Job.
Copy out the entries from the line with "Given: Click the Apply button" up to and including the line with "Looking at the screenshot, I should 647,612.", with every line unchanged.

--- Begin Supplied entries ---

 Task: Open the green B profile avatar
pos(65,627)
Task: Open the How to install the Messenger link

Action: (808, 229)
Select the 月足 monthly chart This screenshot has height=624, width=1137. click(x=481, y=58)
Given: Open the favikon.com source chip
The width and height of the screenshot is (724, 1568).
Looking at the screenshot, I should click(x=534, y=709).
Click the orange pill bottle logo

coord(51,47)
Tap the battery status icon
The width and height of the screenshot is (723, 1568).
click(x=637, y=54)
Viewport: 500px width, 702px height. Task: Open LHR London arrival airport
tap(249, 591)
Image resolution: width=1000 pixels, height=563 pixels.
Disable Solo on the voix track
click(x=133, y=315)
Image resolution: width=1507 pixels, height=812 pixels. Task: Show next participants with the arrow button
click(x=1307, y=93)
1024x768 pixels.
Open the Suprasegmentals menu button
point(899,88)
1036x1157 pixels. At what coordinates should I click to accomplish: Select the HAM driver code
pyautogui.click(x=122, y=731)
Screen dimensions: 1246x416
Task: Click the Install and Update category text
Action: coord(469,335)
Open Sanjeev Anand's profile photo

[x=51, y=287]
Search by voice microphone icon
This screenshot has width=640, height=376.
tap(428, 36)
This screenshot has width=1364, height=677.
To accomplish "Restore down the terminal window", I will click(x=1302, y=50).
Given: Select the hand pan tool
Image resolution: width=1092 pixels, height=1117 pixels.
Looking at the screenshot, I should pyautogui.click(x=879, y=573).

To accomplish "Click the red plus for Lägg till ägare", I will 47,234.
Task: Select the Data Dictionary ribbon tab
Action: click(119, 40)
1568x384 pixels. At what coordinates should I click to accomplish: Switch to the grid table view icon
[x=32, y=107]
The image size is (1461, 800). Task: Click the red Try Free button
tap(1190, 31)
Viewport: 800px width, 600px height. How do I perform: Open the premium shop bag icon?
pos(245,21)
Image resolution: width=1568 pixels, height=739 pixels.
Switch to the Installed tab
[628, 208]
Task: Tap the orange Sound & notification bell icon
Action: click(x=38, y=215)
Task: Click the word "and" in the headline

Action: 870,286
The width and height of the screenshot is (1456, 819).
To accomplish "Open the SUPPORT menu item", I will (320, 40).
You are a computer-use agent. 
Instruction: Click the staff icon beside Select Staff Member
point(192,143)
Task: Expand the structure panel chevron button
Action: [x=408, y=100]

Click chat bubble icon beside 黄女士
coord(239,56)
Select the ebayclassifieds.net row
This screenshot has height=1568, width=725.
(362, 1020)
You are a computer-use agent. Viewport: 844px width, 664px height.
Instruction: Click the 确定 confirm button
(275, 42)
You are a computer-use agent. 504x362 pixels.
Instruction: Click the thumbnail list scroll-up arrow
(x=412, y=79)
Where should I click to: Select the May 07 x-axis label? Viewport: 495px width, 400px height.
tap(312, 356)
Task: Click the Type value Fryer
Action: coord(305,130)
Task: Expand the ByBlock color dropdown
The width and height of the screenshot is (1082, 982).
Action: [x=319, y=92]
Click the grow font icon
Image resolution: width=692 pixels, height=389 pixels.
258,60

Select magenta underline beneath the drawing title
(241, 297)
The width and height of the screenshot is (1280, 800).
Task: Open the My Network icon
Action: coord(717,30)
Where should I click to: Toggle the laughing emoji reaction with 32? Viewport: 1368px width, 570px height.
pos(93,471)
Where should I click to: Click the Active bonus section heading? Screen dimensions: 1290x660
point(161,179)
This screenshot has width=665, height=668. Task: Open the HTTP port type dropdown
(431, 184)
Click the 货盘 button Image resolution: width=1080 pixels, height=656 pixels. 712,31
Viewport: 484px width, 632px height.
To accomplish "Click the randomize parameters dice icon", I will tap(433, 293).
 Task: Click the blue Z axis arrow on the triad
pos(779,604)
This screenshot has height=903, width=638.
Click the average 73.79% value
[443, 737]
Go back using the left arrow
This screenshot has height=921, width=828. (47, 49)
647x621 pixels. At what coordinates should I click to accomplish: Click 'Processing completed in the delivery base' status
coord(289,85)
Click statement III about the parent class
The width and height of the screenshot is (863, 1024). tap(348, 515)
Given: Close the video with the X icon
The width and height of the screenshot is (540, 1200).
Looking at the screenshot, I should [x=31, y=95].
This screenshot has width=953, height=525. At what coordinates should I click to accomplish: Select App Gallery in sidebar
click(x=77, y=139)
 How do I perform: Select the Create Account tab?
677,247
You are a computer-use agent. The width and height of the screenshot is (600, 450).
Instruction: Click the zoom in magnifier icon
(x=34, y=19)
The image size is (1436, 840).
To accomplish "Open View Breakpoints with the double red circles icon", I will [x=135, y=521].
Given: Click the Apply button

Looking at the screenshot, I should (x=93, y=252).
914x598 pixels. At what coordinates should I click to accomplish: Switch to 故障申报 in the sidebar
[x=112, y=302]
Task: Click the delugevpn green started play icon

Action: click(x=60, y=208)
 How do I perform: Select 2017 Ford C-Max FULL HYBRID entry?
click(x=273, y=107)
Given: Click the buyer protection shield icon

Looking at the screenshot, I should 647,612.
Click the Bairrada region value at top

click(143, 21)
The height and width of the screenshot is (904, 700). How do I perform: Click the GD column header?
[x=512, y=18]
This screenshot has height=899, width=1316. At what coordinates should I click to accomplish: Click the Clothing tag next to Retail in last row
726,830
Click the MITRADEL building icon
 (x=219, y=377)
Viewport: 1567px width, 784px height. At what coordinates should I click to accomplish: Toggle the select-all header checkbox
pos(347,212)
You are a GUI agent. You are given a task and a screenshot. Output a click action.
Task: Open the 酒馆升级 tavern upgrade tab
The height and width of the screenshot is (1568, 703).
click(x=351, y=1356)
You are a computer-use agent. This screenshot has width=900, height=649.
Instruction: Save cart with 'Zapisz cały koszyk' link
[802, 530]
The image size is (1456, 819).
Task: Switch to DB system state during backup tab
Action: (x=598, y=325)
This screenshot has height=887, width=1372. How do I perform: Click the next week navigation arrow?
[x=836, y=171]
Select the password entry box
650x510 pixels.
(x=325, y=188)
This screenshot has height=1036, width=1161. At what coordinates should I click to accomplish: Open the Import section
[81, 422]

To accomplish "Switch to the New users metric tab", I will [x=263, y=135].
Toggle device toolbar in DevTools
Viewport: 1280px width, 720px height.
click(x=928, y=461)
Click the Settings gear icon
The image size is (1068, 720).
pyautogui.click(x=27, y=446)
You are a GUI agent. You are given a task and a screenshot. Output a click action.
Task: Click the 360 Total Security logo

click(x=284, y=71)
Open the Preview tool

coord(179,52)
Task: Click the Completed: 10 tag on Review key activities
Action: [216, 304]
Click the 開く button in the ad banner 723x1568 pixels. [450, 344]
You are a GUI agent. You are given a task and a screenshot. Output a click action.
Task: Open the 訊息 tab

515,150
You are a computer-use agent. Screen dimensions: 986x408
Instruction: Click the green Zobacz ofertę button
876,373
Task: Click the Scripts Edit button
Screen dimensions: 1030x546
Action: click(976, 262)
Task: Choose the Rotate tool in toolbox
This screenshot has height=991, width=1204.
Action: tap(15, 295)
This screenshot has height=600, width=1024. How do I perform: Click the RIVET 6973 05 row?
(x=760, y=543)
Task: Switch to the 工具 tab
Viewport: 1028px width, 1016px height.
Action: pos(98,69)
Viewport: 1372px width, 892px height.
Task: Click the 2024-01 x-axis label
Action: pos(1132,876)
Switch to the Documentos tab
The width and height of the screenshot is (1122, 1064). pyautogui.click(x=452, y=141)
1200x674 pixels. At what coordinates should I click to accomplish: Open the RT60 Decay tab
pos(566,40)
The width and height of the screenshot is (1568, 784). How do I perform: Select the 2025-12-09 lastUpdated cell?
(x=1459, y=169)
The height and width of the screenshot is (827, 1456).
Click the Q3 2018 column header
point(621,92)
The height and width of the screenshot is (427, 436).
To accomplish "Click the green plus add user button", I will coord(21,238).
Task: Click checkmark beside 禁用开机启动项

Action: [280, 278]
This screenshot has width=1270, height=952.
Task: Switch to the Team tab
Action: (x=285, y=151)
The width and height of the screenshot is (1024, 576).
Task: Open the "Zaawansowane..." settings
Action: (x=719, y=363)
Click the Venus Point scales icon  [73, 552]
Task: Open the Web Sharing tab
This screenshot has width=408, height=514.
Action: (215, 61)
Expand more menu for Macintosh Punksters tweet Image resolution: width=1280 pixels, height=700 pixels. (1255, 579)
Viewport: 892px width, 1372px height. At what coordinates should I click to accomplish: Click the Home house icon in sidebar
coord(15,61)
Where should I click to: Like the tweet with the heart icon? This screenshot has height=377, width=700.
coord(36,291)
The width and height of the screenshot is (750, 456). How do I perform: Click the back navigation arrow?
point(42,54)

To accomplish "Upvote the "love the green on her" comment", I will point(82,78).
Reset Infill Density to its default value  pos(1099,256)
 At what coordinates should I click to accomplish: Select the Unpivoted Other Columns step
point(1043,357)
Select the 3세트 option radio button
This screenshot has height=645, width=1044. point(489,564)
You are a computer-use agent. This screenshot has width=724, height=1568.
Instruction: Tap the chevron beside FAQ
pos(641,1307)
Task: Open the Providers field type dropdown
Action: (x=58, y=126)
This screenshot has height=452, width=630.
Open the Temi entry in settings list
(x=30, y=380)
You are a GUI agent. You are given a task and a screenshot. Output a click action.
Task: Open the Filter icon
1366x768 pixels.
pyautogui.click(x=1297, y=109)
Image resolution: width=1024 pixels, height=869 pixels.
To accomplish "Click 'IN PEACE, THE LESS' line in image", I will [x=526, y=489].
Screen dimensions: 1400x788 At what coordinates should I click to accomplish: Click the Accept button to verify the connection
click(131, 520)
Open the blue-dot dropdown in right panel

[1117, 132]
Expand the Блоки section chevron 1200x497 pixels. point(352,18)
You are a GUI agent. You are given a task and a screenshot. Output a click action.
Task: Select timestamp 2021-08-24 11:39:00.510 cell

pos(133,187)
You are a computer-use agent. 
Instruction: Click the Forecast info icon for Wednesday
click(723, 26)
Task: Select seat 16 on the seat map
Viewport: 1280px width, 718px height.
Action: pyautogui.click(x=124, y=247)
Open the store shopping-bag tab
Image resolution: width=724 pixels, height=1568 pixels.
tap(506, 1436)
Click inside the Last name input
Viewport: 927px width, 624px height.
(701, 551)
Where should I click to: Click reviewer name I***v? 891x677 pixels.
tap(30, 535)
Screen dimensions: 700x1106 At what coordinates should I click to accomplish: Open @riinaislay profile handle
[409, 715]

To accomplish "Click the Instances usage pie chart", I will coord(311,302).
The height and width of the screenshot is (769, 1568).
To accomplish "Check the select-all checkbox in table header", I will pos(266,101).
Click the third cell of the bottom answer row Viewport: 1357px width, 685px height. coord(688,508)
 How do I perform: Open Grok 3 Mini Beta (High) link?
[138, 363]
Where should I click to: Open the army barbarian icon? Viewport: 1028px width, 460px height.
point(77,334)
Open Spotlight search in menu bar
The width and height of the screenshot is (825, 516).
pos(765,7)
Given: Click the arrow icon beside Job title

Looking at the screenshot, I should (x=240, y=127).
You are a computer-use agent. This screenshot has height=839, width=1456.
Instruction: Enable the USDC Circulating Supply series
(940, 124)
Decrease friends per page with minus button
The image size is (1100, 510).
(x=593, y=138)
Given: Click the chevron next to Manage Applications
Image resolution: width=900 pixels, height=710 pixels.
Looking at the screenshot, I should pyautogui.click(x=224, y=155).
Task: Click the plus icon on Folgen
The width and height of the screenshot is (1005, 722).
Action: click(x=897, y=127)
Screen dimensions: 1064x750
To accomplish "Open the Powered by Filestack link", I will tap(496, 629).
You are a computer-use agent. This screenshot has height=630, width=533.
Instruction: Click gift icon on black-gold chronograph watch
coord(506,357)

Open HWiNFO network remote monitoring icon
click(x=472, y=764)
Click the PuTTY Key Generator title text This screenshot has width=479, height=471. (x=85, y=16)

--- End Supplied entries ---

Answer.
Given: Click the Apply button

Looking at the screenshot, I should (x=93, y=252).
914x598 pixels. At what coordinates should I click to accomplish: Switch to 故障申报 in the sidebar
[x=112, y=302]
Task: Click the delugevpn green started play icon

Action: click(x=60, y=208)
 How do I perform: Select 2017 Ford C-Max FULL HYBRID entry?
click(x=273, y=107)
Given: Click the buyer protection shield icon

Looking at the screenshot, I should 647,612.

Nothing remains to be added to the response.